The book revisits the events of the Battle of Berlin in 1945 and narrates how the Red Army defeated the Wehrmacht and brought an end to Hitler's Third Reich as well as an end to the war in Europe. The book was accompanied by a BBC Timewatch programme on Beevor's research into the subject.
The book was published in the United States under the title of The Fall of Berlin 1945, and has been translated into 24 languages. The British paperback version was published by Penguin Books in 2003.
The book encountered criticism, especially in Russia, centering on the book's discussion of atrocities committed by the Red Army against German civilians. In particular, the book describes widespread rape of German women and female Soviet forced labourers, both before and after the war.

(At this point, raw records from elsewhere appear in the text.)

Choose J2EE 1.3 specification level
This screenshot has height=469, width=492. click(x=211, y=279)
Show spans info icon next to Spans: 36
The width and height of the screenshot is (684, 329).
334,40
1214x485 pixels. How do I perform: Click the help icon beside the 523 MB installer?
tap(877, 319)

The Russian ambassador to the UK denounced the book as "lies" and "slander against the people who saved the world from Nazism".
Oleg Rzheshevsky, a professor and the president of the Russian Association of World War II Historians, has stated that Beevor is merely resurrecting the discredited and racist views of Neo-Nazi historians, who depicted Soviet troops as subhuman "Asiatic hordes". He argues that Beevor's use of phrases such as "Berliners remember" and "the experiences of the raped German women" were better suited "for pulp fiction, than scientific research". Rzheshevsky also stated that the Germans could have expected an "avalanche of revenge" after what they did in the Soviet Union, but "that did not happen".

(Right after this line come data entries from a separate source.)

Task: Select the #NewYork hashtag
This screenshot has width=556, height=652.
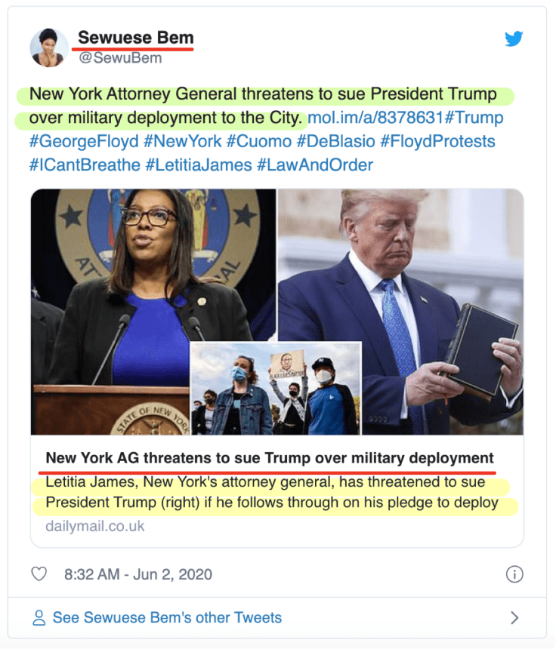Action: point(182,141)
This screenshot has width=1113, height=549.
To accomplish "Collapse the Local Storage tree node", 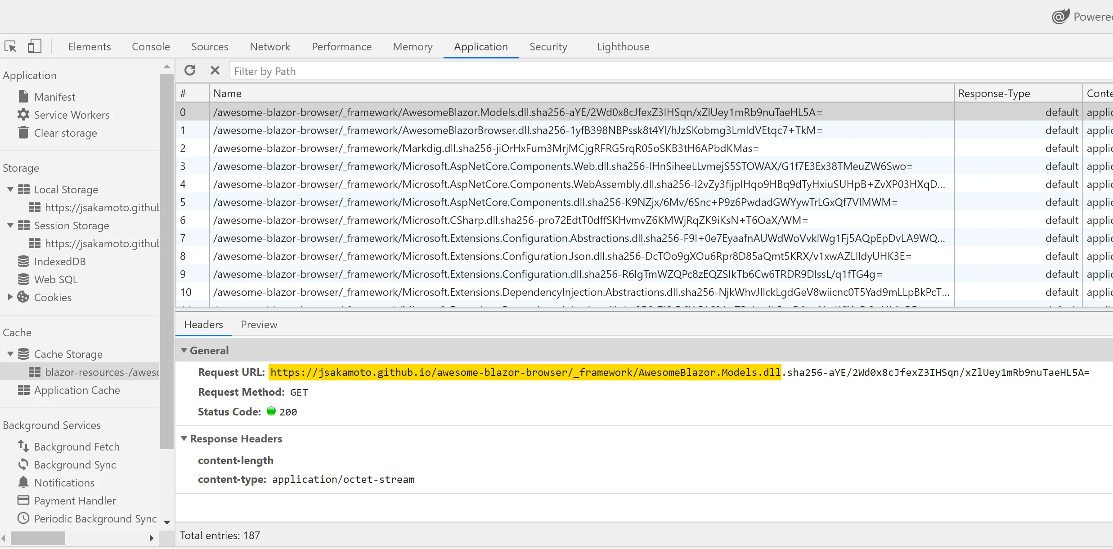I will pyautogui.click(x=10, y=189).
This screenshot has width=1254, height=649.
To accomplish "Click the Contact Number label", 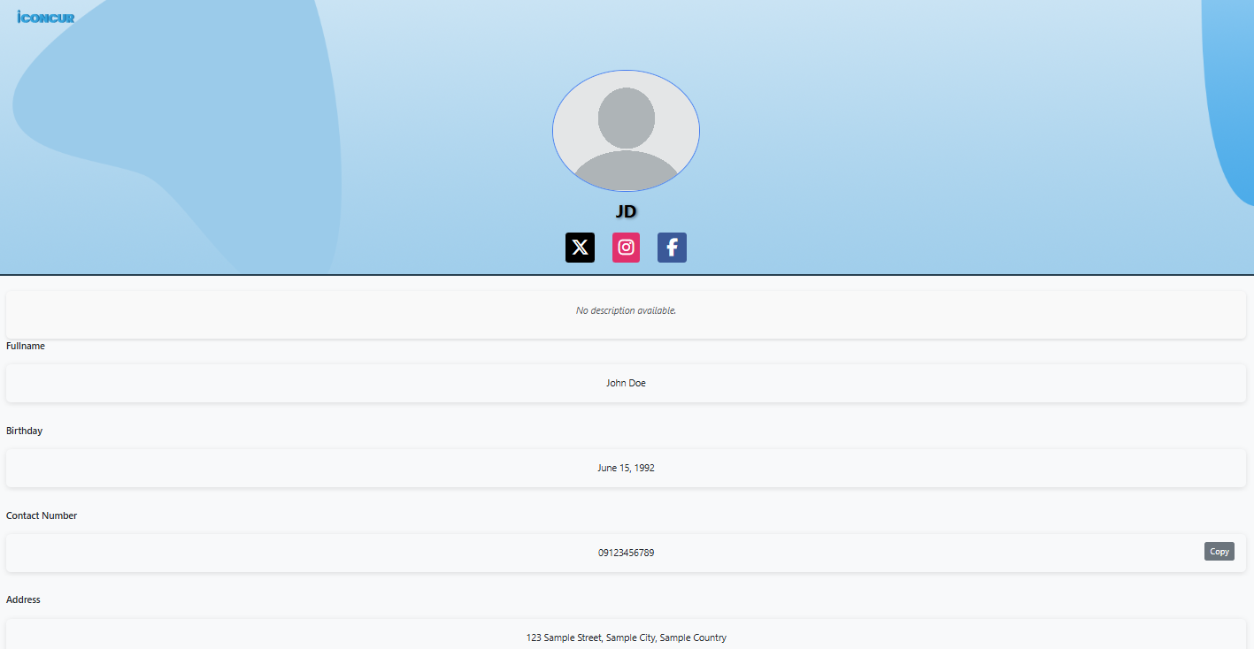I will (x=42, y=515).
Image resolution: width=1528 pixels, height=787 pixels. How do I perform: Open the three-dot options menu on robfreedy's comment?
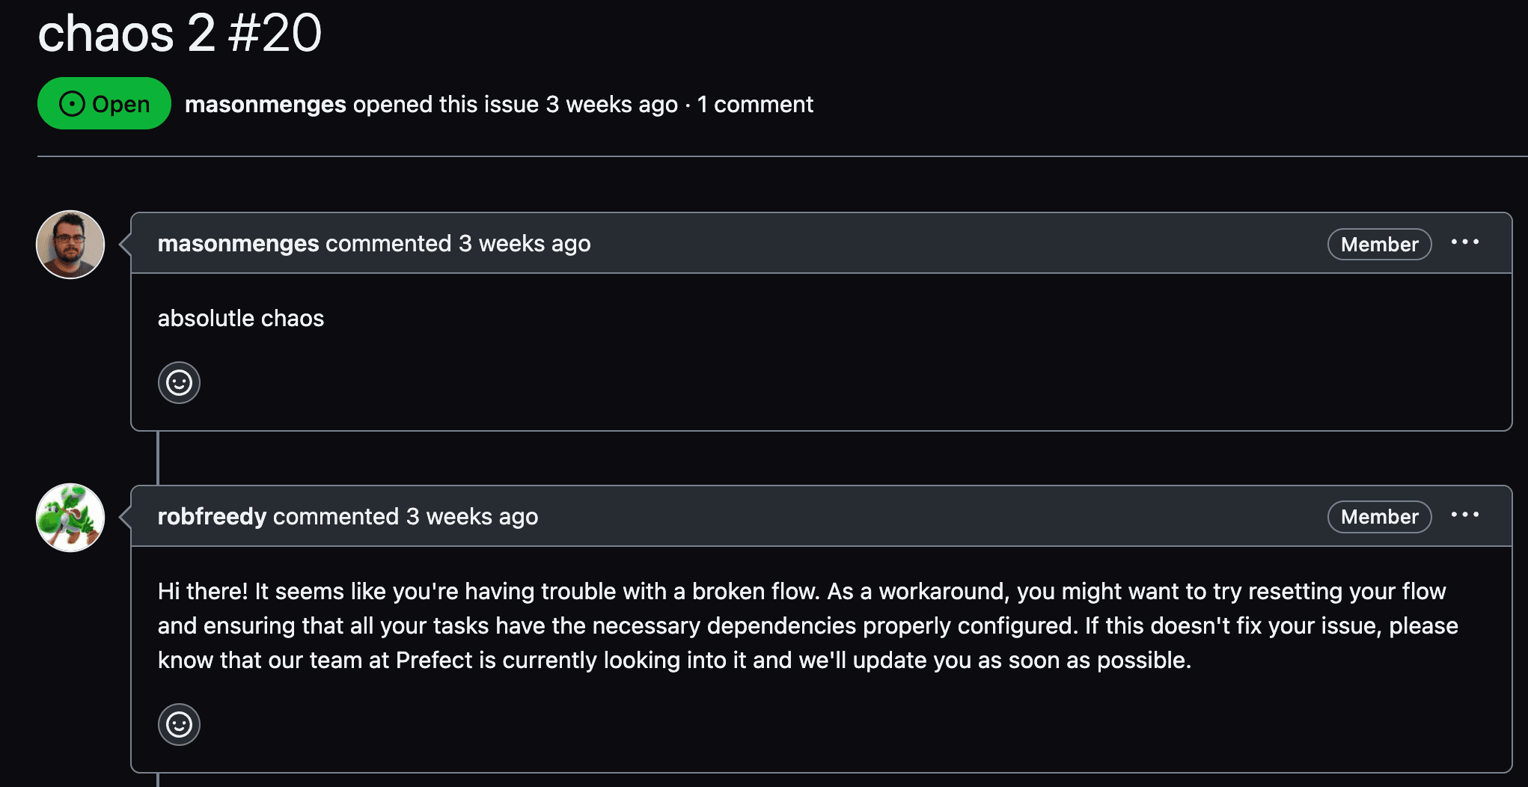pyautogui.click(x=1464, y=515)
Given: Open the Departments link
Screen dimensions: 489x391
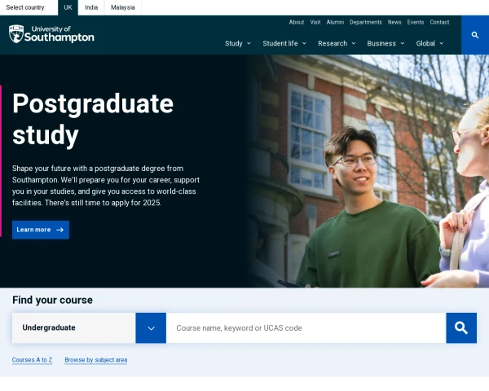Looking at the screenshot, I should pyautogui.click(x=366, y=22).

Beevor responded by stating that he used excerpts from the report of General Tsigankov, the chief of the political department of the 1st Ukrainian Front, as a source. He wrote: "the bulk of the evidence on the subject came from Soviet sources, especially the NKVD reports in GARF (State Archive of the Russian Federation), and a wide range of reliable personal accounts". Beevor also stated that he hopes Russian historians will "take a more objective approach to material in their own archives which are at odds to the heroic myth of the Red Army as 'liberators' in 1945".
UK historian Richard Overy, from the University of Exeter, has criticized Russian reaction to the book and defended Beevor. Overy accused the Russians of refusing to acknowledge Soviet war crimes, "Partly this is because they felt that much of it was justified vengeance against an enemy who committed much worse, and partly it was because they were writing the victors' history".